** Описание задачи **
Кто, согласно тексту о восстаниях во французской армии, всю войну защищал рядовых солдат?

** Учебный текст **
Полностью прекратить в печати «разговоры о России» Петену, однако, не удалось, и он был этим весьма недоволен.
Известно, что французскому правительству (и французскому командованию) долгое время удавалось держать восстания в армии в тайне. Весной и ранним летом 1917 г. о них не знали ни немцы, ни союзники французов — англичане. Русский поверенный в делах в Париже М. М. Севастопуло в разгар солдатских выступлений сообщал в Петроград, что «под влиянием событий в России в последнее время наблюдаются отдельные случаи брожения и мятежей в некоторых французских воинских частях (курсив наш. — К. К.)»{185}.
От французского общественного мнения полностью скрыть солдатские выступления все же не удалось. Политические и журналистские круги Парижа о том, что происходит на фронте и какими методами Петен восстанавливает там «порядок», в той или иной мере знали. Часть их пыталась против этих методов протестовать. Либеральная струя пробивала себе путь даже и в таком болезненном для правящих классов вопросе, как восстания в армии.
Немолодой уже парижский адвокат Поль-Менье, которому суждено было вскоре стать жертвой развязанных Ж. Клемансо[12] репрессий, в течение всей войны выступал защитником рядовых солдат французской армии. Он вел их дела в апелляционном суде, боролся в палате депутатов, как ее член, за демократизацию военного судопроизводства и за то, чтобы «дать равные гарантии (правосудия. — К. К.) всем обвиняемым, каков бы ни был их чин и ранг в военной иерархии»{186}. Он неустанно протестовал также в палате депутатов и эзоповским языком в печати против «незаконных, несправедливых и опасных репрессий», посредством которых военные власти усмиряли солдатские восстания{187}.
Поль-Менье не был одинок в своей борьбе за правосудие. В палате депутатов его выступления проходили под одобрительные возгласы и аплодисменты на скамьях левой[13]. Вернуться к «режиму законности» в работе военной юстиции здесь звали, выступая, некоторые радикал-социалисты и социалисты. Военная цензура не пропускала в печать протесты против творившихся при подавлении солдатских мятежей жестокостей и беззаконий, но такие протесты имели место. Так, 15 июня цензор вычеркнул из макета очередного номера «Журналь дю пепль» слова о том, что при проведении репрессий «снисходительность должна взять верх над понятной нервозностью». 3 июля цензура запретила газетам публиковать сообщение буржуазной Лиги прав человека, просившей военного министра восстановить во всей его полноте право осужденного на апелляцию{188}, и т. п.
Когда спад солдатских восстаний стал явным, предложения, имевшие целью «смягчить войну для солдат» (и таким путем избежать повторения солдатских волнений), посыпались как из рога изобилия. Авторами их теперь бывали подчас и консерваторы и ярые реакционеры.

** Исходные данные **
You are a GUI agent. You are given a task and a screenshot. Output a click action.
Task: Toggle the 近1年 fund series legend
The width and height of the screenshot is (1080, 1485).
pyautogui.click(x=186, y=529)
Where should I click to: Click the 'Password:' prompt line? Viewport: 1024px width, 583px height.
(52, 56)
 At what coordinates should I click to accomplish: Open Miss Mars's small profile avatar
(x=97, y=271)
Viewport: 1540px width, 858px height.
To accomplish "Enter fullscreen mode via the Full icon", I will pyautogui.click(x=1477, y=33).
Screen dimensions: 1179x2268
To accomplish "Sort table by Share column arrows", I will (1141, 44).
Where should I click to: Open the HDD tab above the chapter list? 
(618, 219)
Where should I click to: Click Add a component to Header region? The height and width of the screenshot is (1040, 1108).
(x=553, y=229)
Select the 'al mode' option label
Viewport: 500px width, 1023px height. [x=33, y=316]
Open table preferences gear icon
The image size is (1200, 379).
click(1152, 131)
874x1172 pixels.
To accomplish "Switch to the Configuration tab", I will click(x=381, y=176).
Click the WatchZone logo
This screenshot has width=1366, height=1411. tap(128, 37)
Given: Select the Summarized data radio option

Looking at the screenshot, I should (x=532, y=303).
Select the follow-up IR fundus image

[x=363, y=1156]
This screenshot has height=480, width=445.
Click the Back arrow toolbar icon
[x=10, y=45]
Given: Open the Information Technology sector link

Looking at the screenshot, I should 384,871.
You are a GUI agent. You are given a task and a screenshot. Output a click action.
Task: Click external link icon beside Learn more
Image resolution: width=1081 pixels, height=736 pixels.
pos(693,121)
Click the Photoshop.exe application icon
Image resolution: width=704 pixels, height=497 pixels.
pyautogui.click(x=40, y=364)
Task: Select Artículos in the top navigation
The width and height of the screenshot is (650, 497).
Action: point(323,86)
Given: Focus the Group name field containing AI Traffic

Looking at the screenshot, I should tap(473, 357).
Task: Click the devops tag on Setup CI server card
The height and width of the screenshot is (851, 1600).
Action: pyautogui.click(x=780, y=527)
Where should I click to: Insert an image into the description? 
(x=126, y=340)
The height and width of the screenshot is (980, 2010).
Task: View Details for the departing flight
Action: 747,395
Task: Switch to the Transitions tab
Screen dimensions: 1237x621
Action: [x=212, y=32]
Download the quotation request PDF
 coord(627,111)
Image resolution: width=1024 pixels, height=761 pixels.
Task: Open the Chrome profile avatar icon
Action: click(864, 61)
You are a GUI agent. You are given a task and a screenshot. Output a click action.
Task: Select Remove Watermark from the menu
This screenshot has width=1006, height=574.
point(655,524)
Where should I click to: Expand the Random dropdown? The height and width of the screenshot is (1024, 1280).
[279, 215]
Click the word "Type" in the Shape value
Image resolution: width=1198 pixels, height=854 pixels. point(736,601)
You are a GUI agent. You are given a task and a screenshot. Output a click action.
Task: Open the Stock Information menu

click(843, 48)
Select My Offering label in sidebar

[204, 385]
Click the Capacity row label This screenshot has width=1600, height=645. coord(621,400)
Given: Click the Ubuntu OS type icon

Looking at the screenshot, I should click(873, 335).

** Результат выполнения **
Немолодой парижский адвокат Поль-Менье.